Neste sentido, para não repetirmos o drama da Torre de Babel, que só gerou rutura e destruição a todos os níveis, o Senhor convida-nos a criar raízes no evento de Pentecostes, que descendo do alto como vento e fogo sobre a comunidade reunida no cenáculo, “infunde sobre eles a força de Deus, impele-os a sair e a anunciar a todos, Jesus Senhor”:
 
O Espírito cria unidade na diversidade, cria harmonia. O outro não é um mero instrumento, mera “força de trabalho”, mas participa com tudo de si na construção da comunidade. São Francisco de Assis bem o sabia e animado pelo Espírito deu a todas as pessoas, ou melhor, a todas as criaturas, o nome de irmão ou irmã.
 
Solidariedade tem "anticorpos" para a doença do individualismo
 
No Espírito Santo – enfatiza o Papa -  Deus faz-de presente com a força do seu Espírito Santo, que inspira a fé da comunidade unida na diversidade e na solidariedade:
“Uma diversidade solidária possui os “anticorpos” para que a singularidade de cada um – que é um dom, único e irrepetível – não adoeça com o individualismo, com o egoísmo. A diversidade solidária também possui os anticorpos para curar estruturas e processos sociais que se degeneraram em sistemas de injustiça, em sistemas de opressão. Portanto, a solidariedade hoje é o caminho a percorrer em direção a um mundo pós-pandemia, para a cura das nossas doenças interpessoais e sociais. Não há outro. Ou seguimos em frente pelo caminho da solidariedade ou as coisas irão piorar. Quero repetir: de uma crise não sai como antes. A pandemia é uma crise. De uma crise, sai-se melhor ou pior. Temos que escolher. E a solidariedade é precisamente o caminho para sairmos melhores da crise, não com mudanças superficiais, com uma pintura por cima e tudo está bem. Não. Melhores!”
 
“No meio a crises, uma solidariedade guiada pela fé permite-nos traduzir o amor de Deus na nossa cultura globalizada, não construindo torres ou muros – e quantos muros estão a ser construídos hoje - que dividem, mas depois desabam, mas tecendo comunidades e apoiando processos de crescimento verdadeiramente humanos e sólidos. E para isso ajuda a solidariedade.”

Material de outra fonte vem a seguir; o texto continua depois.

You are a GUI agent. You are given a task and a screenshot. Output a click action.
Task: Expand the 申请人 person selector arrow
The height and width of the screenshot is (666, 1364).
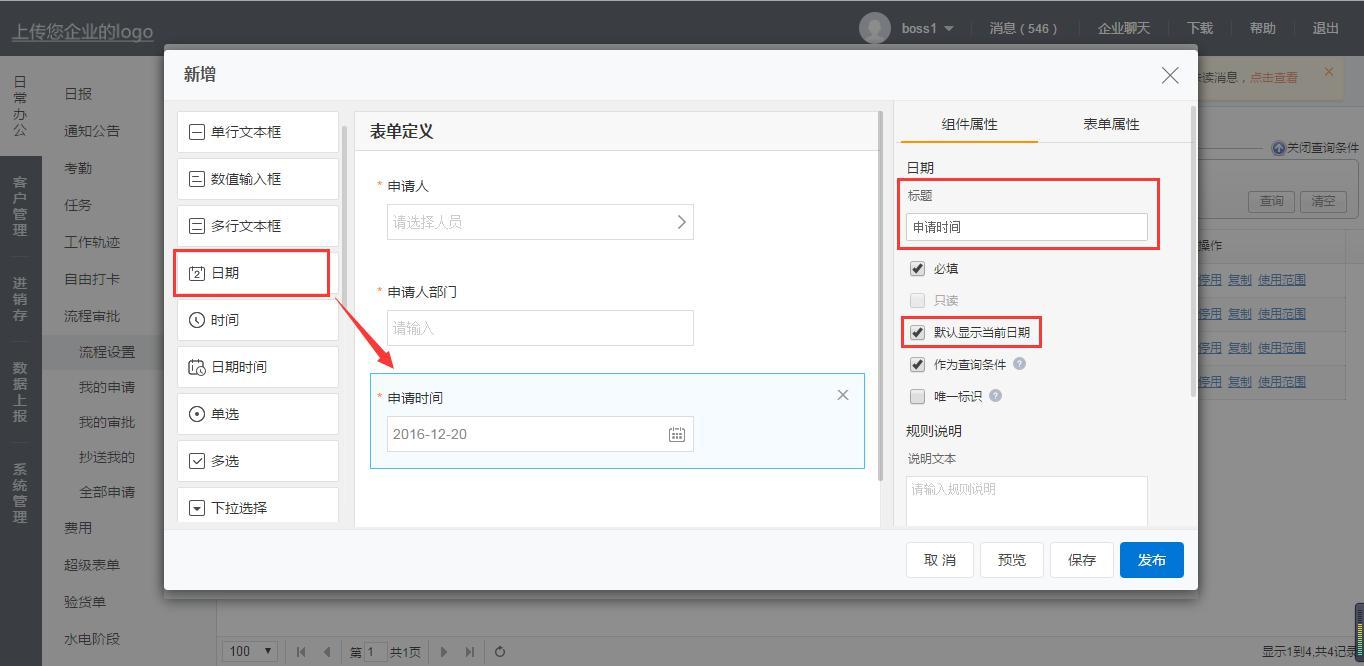pos(681,222)
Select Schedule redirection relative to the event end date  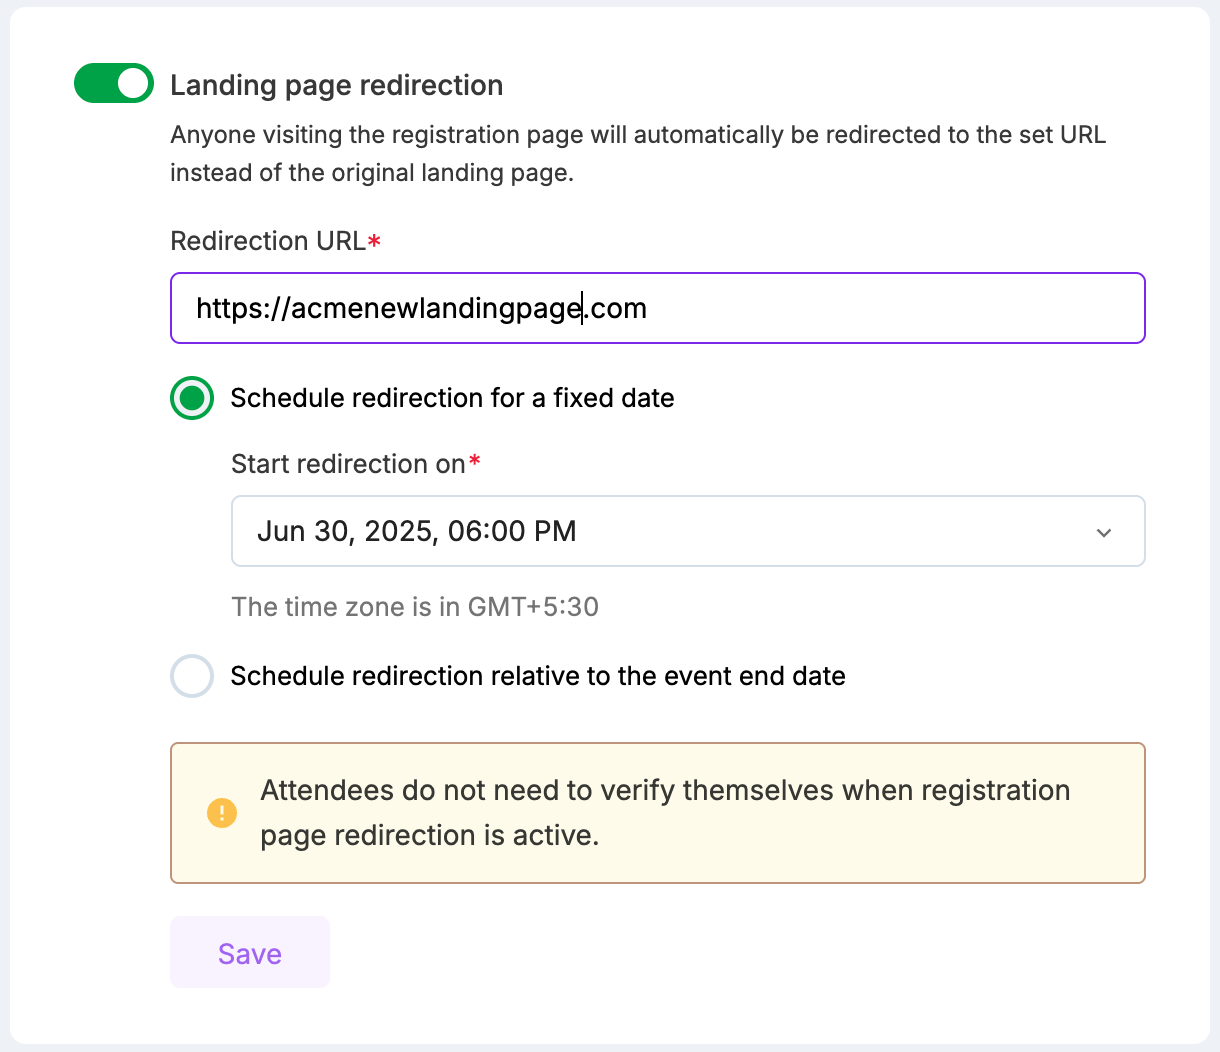192,676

“Eu faço uma pergunta: eu penso nas necessidades dos outros? Cada um responda no seu coração.”
 
Em seio de crises e tempestades – disse o Papa ao concluir -  o Senhor nos interpele e  convida a despertar e ativar essa solidariedade capaz de dar solidez, sustentação e um sentido a essas horas em que tudo parece naufragar. Que a criatividade do Espírito Santo nos encoraje a gerar novas formas de familiar hospitalidade, de fecunda fraternidade e de universal solidariedade.